* Passage:
----

A journey through the attempts artists, scientists, and tinkerers have made to imagine and communicate with the otherworldly using various technologies, from cameras to radiowaves.

Strange Frequencies takes readers on an extraordinary narrative and historical journey to discover how people have used technology in an effort to search for our own immortality. Bebergal builds his own ghostly gadgets to reach the other side, too, and follows the path of famous inventors, engineers, seekers, and seers who attempted to answer life's ultimate mysteries. He finds that not only are technological innovations potent metaphors keeping our spiritual explorations alive, but literal tools through which to experiment the boundaries of the physical world and our own psyches.

Peter takes the reader alongside as he explores:
  • the legend of the golem and the strange history of automata;
  • a photographer who is trying to capture the physical manifestation of spirits;
  • a homemaker who has recorded voicemails from the dead;
  • a stage magician who combines magic and technology to alter his audience's consciousness;
  • and more.

  • Product Details

    ISBN-13: 9780143111825
    Publisher: Penguin Publishing Group
    Publication date: 10/23/2018
    Pages: 256
    Product dimensions: 6.20(w) x 8.90(h) x 1.00(d)

    About the Author

    Peter Bebergal writes widely on the speculative and slightly fringe. His essays and reviews have appeared in NewYorker.com,The Times Literary Supplement, Boing Boing, The Believer, and The Quietus. He is the author of Season of the Witch: How the Occult Saved Rock and Roll; Too Much to Dream: A Psychedelic American Boyhood and The Faith Between Us: A Jew and a Catholic Search for the Meaning of God (with Scott Korb). Bebergal studied religion and culture at Harvard Divinity School, and lives in Cambridge, Massachusetts.

    Read an Excerpt

    The Golem of Boston

    I knew that attempting to create a golem was going to be difficult. To build a golem-a clay figure brought to life by divine magic-first requires a mastery of ancient and medieval Hebrew. I can recite the Aleph-Beit, I can recognize the letters in a prayer book, and even sound them out slowly during a Yom Kippur service, but unfortunately, I never learned any more than what was required for my bar mitzvah, almost four decades ago. And even if I get up to speed on the rudiments of the language, there is a still greater obstacle: reciting the 97,240 permutations of the combinations of the Hebrew letters (yod-he-vov-he) known as the tetragrammaton, the name of God believed to have been given to Moses on Mount Sinai. This magical formula-found in the ancient Jewish text the Sefer Yetzirah-is the source code, the divine programming language that not only powers a golem, but was believed by Jewish mystics to be the script that runs the universe. My proficiency in Jewish mysticism is akin to knowing three commands of BASIC ("INPUT," "GOTO," "PRINT"). The attempt, nevertheless, illuminated how and why the golem has become the most compelling metaphor for acts of magical and technological handiwork that is also a microcosm of the divine creation.

----

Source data
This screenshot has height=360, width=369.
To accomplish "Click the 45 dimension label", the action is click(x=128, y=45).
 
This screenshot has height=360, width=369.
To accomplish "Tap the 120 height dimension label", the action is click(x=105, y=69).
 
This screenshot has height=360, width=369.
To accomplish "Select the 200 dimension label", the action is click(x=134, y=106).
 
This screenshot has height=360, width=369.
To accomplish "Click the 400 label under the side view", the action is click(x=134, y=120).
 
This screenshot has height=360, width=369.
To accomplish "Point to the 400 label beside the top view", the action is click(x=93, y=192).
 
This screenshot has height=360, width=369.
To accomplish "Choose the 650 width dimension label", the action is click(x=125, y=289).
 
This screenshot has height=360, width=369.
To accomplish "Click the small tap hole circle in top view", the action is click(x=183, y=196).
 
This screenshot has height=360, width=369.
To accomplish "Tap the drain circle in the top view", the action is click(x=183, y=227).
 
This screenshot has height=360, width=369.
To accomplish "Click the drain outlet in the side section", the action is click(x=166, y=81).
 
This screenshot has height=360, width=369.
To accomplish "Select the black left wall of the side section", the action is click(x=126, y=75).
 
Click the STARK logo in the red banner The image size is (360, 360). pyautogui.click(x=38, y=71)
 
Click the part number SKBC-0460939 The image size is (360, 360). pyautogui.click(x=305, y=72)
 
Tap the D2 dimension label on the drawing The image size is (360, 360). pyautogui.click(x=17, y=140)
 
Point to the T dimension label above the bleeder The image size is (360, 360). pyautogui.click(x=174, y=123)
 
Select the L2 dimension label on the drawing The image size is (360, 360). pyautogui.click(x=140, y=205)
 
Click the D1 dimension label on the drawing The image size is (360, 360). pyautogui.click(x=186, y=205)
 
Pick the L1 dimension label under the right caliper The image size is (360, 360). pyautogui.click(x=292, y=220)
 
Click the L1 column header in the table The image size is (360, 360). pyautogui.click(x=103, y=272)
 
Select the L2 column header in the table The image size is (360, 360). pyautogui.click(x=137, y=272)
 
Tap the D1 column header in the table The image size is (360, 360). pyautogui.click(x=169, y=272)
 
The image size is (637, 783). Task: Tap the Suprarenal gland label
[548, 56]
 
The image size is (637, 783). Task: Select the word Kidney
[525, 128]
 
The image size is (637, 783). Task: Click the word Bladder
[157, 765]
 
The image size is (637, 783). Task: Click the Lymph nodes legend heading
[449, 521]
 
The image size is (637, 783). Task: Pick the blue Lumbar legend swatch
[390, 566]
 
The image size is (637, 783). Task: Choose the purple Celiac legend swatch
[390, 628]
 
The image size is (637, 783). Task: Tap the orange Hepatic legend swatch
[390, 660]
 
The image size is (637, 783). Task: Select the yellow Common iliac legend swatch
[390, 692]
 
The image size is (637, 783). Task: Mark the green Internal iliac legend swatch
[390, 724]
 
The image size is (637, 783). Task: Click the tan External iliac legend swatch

----

* Your tasks:
• 1. In the Strange Frequencies text, why does the author expect that trying to create a golem will be difficult? Answer in one to three sentences.
• 2. According to the Strange Frequencies text, where did Peter Bebergal study religion and culture?
You can ignore these lines entirely.

* Answers by item number:
• 1. Building a golem first requires a mastery of ancient and medieval Hebrew, and he never learned more than his bar mitzvah required. Even with the basics of the language, he would still face the greater obstacle of reciting the 97,240 permutations of the letters of the tetragrammaton.

• 2. He studied religion and culture at Harvard Divinity School.